Because chlorophyll needs sunlight and warmth in order for a plant to produce it, chlorophyll production begins to deteriorate when the colder months set in — and this is why leaves change color come fall.
Why Leaves Change Color
In addition to the green pigments of chlorophyll, a plant’s leaves also have yellow and orange pigments in them all the time. Yellow and orange colors are due to pigments called carotenoids, which are also responsible for the color in carrots and in corn.
But most of the year these other, warmer, colors are masked by the great amounts of chlorophyll in the plant. When temperatures begin to drop and chlorophyll production begins to decline, those other colors are revealed.
“The color of a leaf is subtractive, like crayons on a piece of paper,” David Lee, who has studied leaf color since 1973, explains of why leaves change color.
Red Leaves Particular To Fall
When leaves change color, another pigment becomes visible: flavonoids, which are responsible for the reds. These colors are particular to fall because their pigment is created only when the temperature drops.
Fall is often some combination of bright sunlight but cooler air, and it’s under these conditions that amber, red, and magenta hues in leaves can be produced. Consequently, autumns with a lot of sunny days and cold nights will actually have the brightest red colors. The intensity of the leaves will vary based on moisture and temperature, and sudden frost can stunt more brilliant colors from being revealed.

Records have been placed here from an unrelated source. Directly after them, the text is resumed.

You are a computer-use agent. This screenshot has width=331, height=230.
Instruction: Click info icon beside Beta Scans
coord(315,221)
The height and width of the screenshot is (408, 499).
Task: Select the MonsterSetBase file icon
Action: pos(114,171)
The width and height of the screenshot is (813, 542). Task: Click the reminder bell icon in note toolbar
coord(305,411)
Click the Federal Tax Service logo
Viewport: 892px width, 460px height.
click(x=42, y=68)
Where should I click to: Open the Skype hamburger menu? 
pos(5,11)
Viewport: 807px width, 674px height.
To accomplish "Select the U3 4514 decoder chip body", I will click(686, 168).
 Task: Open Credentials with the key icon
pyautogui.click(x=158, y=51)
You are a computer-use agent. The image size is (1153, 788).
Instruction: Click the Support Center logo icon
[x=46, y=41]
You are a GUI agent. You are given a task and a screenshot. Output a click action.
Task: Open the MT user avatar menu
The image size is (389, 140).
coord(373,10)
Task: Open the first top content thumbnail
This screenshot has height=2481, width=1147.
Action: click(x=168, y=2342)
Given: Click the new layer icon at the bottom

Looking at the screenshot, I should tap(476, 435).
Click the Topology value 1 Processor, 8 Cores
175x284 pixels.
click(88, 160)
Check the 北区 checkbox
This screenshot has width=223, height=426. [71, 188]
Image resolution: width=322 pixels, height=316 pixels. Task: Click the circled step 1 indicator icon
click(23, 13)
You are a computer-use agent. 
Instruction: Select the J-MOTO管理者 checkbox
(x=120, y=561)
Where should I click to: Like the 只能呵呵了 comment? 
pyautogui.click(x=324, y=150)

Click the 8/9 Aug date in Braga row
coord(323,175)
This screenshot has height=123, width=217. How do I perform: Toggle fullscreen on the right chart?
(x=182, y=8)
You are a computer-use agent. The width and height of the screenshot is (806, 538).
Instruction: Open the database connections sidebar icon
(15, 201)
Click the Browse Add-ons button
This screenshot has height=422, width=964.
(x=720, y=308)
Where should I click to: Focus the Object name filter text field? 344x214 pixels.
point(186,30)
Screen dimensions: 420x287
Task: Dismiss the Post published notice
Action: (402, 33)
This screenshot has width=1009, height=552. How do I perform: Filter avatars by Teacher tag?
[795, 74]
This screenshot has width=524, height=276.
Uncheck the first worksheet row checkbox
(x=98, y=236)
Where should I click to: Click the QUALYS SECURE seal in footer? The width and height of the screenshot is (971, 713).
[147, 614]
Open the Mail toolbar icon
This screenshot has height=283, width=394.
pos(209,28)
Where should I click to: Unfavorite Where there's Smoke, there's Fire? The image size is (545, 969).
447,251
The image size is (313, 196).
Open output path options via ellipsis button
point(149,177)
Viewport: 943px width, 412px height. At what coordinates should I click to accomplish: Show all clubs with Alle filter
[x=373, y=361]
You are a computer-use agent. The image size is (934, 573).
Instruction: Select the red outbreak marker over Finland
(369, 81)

When leaves start to prepare to fall off the trees come winter, a layer of cells form along the base of its stalk. This formation effectively seals off the movement of sugar from leaf to tree, and when that leaf is blown off, it leaves behind a leaf scar. The remaining sugars are stored in the tree.
The sugars that are left in the leaf react with cell sap to produce anthocyanin, which is a flavonoid compound that presents itself in red, blue, purple, or magenta pigment. The hues of anthocyanin also depend on the plant’s soil acidity. This means that trees in different parts of the world will display different hues of red or magenta. Indeed, some species of trees even are subject to more brilliant reds than others, like maples, sweet gum, and dogwood.
Anthocyanins will also combine and blend with the other yellow and orange pigments in the leaf. Some tree leaves, then, will be multicolored and display different shades of yellow, orange, and red all in a single leaf.
These pigments too, though, will eventually degrade, and a dull brown will remain.
All told, as the leaf shuts down food production for the tree, its many pigments degrade from green to yellow, orange, red, and sometimes purple, until it is brown and dead.
Some scientists also think that why leaves change color has something to do with their evolution and is in fact not even that useful to the tree anymore. They posit that the color may once have been used to attract certain insects, some of which are now extinct:
“Because plants evolve very slowly, we still see the colors. So leaf color is a fossil memory, something that existed for a reason millions of years ago but that serves no purpose now,” suggests Bryan A. Hanson, professor of chemistry and biochemistry at DePauw University.
But as with all beautiful phenomena that we witness on this earth, science can only explain so much, and the rest is just pure magic.